═══ Given information

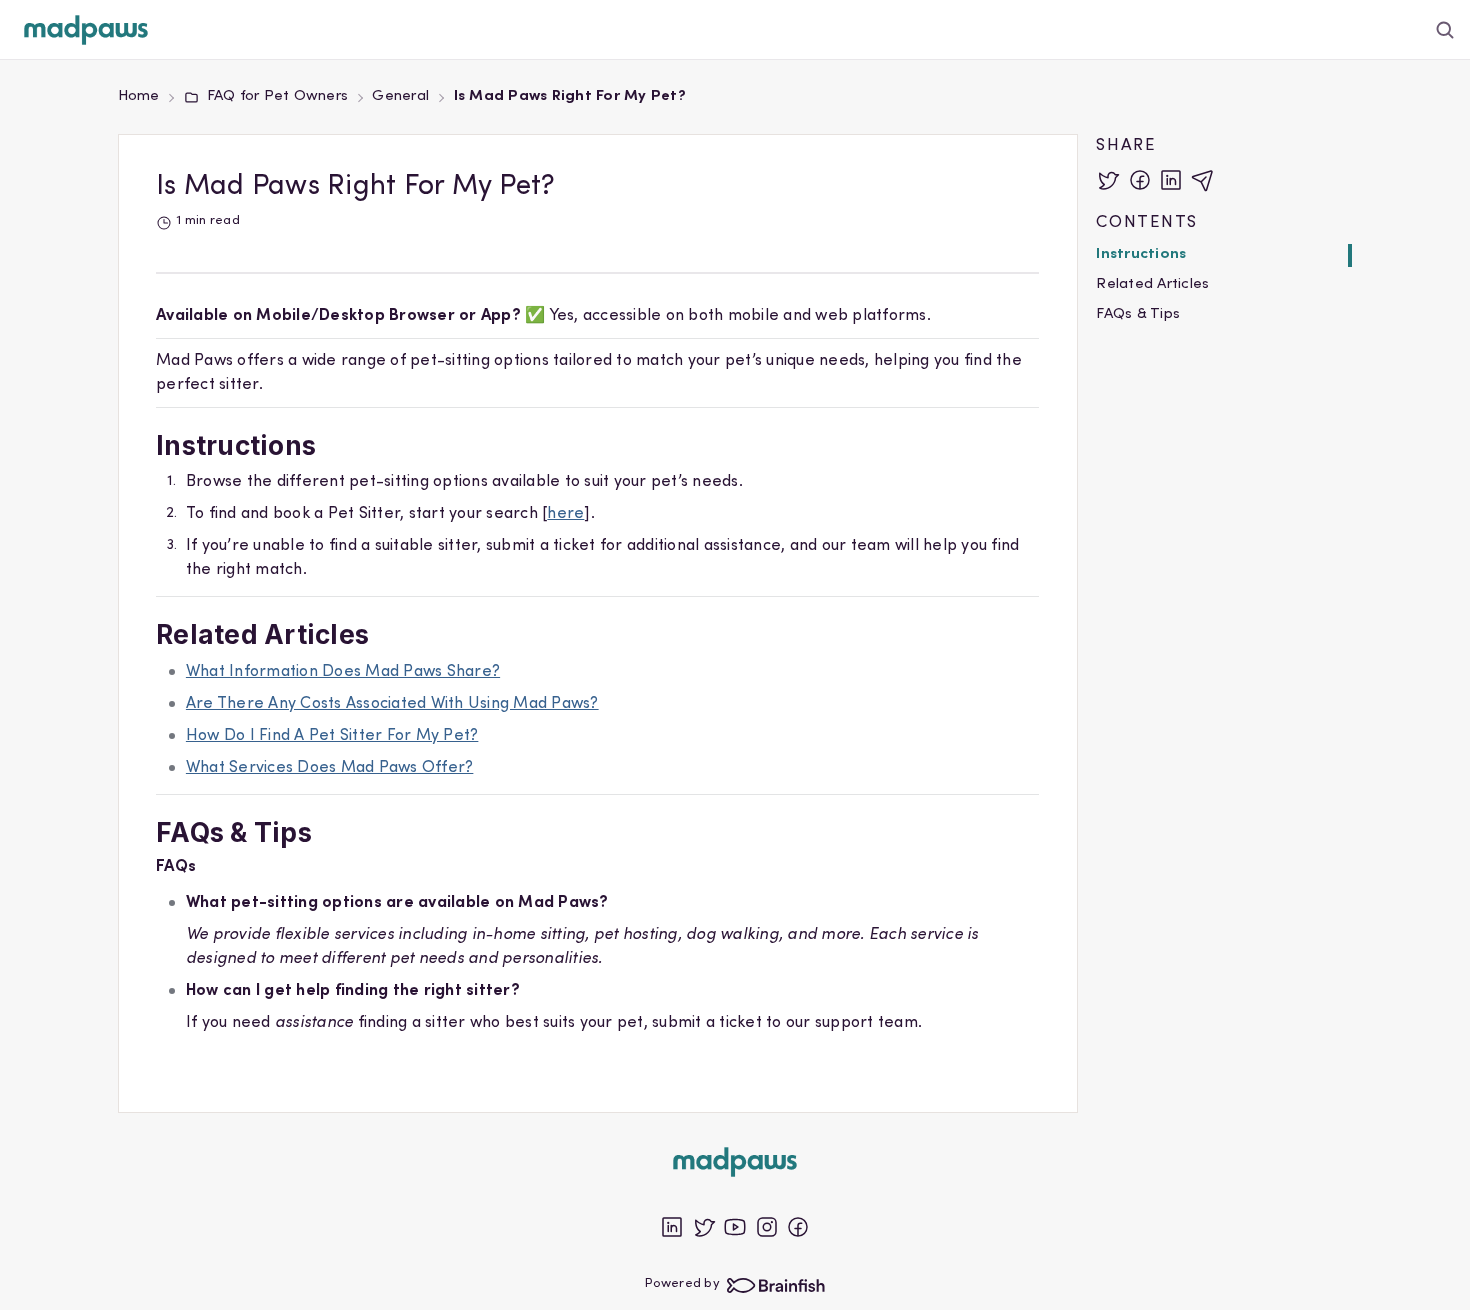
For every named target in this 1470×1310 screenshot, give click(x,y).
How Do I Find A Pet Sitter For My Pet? (332, 736)
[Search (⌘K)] (1445, 29)
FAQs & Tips (1138, 314)
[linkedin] (1171, 180)
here (565, 514)
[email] (1203, 180)
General (400, 96)
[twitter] (1108, 180)
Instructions (1141, 254)
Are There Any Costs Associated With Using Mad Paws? (392, 704)
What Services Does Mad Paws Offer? (330, 768)
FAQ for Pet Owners (277, 96)
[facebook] (1140, 180)
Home (139, 96)
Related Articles (1152, 284)
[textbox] (597, 687)
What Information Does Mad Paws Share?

══════

**About this task**
In the answer, return exactly the lines from the line containing "Are There Any" to the end of the records above, and no others.

**Exercise response**
Are There Any Costs Associated With Using Mad Paws? (392, 704)
What Services Does Mad Paws Offer? (330, 768)
FAQ for Pet Owners (277, 96)
[facebook] (1140, 180)
Home (139, 96)
Related Articles (1152, 284)
[textbox] (597, 687)
What Information Does Mad Paws Share?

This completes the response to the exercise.